Horror, SFF, Short stories

Seedling

After seven years of submissions, I’m delighted to say that I finally, finally, have a story in Fantasy & Science Fiction. It has taken a long time, and some of the stories I sent there were very good and were published in other markets, but F&SF is one of those bucket list magazines for speculative writers, and they get a heap of excellent stories every single day, so it’s no surprise that it takes persistence to succeed there. Well, persistence I have.

The story that finally got me there was a flash piece about fairy tales and cake. “Seedling” was inspired by the Hansel and Gretel story, which has the dubious distinction of being one of the fairy tales that has typically interested me the least, as well as being the fairy tale that most inspired every childhood birthday cake. My parents had the old birthday cake book from Women’s Weekly that every New Zealand family had at one point, I’m sure, and there are a lot of delightful cakes in there but, as a kid, nearly every year I picked the gingerbread cottage because it had a roof covered in Pebbles and the whole thing was just marvelous. That’s about the only thing I care about in the Hansel and Gretel story: that cottage made of cake, like a sugary angler fish in the middle of the forest.

Except in this story, it’s not the cottage that’s made of cake. Because if you’re trying to camouflage predation in a forest, surely a better option is baumkuchen…

I never had baumkuchen for a birthday cake. It’s on my baking bucket list, though.

SFF, Short stories

The Huntsman’s Sequence

I’ve a new story out! “The Huntsman’s Sequence” is free to read (and to listen to) in the new issue of GlitterShip.

I tend to write a lot about the history of science, but never have I written about it in such a nerdy way. “The Huntsman’s Sequence” is a story about Alan Turing, who worked at Bletchley Park during WW2 and who broke the Enigma code there. His contribution to the war effort was enormous, and he was not rewarded for it. Persecuted for being gay, Turing took a leaf from his favourite movie – Snow White – and killed himself with a poison apple.
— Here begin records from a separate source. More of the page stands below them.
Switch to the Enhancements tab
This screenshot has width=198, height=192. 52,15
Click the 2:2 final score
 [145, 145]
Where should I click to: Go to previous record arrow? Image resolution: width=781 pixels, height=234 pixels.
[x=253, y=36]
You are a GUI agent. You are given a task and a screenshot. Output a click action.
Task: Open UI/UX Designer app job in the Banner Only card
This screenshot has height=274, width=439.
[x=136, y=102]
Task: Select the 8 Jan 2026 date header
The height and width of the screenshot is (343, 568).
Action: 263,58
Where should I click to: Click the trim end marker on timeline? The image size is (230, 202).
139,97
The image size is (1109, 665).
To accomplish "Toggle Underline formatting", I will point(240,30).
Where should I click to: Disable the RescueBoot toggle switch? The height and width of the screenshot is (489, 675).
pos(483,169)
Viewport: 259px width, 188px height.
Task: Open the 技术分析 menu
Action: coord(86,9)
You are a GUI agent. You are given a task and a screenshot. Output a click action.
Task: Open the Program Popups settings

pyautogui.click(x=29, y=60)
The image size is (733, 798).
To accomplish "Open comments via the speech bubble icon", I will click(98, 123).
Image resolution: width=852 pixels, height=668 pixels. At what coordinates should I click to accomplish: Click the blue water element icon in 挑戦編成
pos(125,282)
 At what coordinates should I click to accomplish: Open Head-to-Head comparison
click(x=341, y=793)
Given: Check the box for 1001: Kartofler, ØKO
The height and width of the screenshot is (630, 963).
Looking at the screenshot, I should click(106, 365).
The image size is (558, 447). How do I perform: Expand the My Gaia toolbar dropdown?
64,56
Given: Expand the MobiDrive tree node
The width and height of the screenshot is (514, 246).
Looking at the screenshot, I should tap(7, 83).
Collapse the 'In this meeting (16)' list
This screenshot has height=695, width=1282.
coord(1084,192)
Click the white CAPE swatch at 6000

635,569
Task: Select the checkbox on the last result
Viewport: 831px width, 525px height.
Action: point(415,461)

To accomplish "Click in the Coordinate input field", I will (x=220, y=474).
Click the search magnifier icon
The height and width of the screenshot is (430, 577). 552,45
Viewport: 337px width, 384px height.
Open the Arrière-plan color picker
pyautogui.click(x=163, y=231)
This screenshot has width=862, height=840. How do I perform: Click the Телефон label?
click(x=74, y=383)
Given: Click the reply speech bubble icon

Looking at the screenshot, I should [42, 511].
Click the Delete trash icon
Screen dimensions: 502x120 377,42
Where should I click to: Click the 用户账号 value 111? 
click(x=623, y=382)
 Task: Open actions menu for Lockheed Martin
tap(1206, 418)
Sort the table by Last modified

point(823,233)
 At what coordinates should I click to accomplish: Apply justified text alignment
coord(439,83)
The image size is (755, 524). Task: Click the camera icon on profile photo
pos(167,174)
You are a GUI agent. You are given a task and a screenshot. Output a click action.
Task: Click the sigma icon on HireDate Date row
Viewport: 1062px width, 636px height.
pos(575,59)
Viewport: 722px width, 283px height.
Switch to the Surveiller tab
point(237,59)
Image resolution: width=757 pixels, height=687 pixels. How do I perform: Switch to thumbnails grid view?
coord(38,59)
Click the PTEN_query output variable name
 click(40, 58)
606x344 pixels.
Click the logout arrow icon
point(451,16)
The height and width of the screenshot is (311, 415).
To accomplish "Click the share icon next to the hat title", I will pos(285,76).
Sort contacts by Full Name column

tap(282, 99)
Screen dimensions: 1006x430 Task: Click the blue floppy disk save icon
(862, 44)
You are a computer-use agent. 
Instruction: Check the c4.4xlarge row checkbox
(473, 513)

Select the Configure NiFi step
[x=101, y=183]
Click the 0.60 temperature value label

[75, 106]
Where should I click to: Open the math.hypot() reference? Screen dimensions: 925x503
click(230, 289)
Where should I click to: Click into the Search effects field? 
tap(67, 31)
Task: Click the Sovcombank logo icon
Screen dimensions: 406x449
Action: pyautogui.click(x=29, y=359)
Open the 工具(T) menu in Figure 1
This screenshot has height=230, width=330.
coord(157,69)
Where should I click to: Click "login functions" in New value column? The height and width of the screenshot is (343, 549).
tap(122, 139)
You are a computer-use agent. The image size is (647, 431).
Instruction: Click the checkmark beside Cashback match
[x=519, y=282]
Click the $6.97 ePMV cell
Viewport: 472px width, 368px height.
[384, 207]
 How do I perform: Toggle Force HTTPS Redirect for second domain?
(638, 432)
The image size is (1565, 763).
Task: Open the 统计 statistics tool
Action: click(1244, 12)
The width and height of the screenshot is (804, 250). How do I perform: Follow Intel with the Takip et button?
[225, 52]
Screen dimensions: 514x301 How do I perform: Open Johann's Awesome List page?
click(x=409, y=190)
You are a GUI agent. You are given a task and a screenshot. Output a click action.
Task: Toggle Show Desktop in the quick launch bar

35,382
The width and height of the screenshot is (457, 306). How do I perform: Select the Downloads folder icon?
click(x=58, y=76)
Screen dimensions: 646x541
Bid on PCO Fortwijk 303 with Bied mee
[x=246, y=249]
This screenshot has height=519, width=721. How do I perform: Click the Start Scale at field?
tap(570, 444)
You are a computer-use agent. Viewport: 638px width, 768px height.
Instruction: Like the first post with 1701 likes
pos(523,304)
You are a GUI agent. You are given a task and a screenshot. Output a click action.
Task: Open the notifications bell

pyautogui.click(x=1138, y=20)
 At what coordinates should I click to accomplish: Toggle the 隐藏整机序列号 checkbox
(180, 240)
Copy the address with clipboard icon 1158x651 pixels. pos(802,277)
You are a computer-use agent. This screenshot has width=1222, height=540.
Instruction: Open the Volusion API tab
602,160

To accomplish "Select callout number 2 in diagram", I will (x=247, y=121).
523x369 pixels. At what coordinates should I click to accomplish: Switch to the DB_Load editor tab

This story is a mash-up between the fairy tale and the facts. Turing, of course, is cast as the Huntsman, tracking down Enigma (Snow White). And – I warned you I was a nerd – the story’s structured in the form of a Turing machine programme.

Anyway, take a look!

The war is blank.

Not in its individual parts, but as a whole. It covers everything, smothers everything. It blows continents open with opportunity. Much of that opportunity is for death, for carcasses hung up and split open in massive consumption, a grind of bone and blood, but for some the opportunity is a tool for all that. Something to insert into the space between ribs, to lever open and dissect.

Not everyone dies in war. Not everyone sinks into blank nothingness, into unmarked graves and mass burials, into fields turned red and mud that stinks of iron. Some fight with symbols instead of flesh, their weapons heady and hidden, and it is in combination and in permutation that Turing finds his battleground.

He’s under no illusion that it keeps his hands clean. The information he extracts from the body of Enigma, the sweet little Snow White of his waking dreams, is used for murder as much as if he did the stabbing himself….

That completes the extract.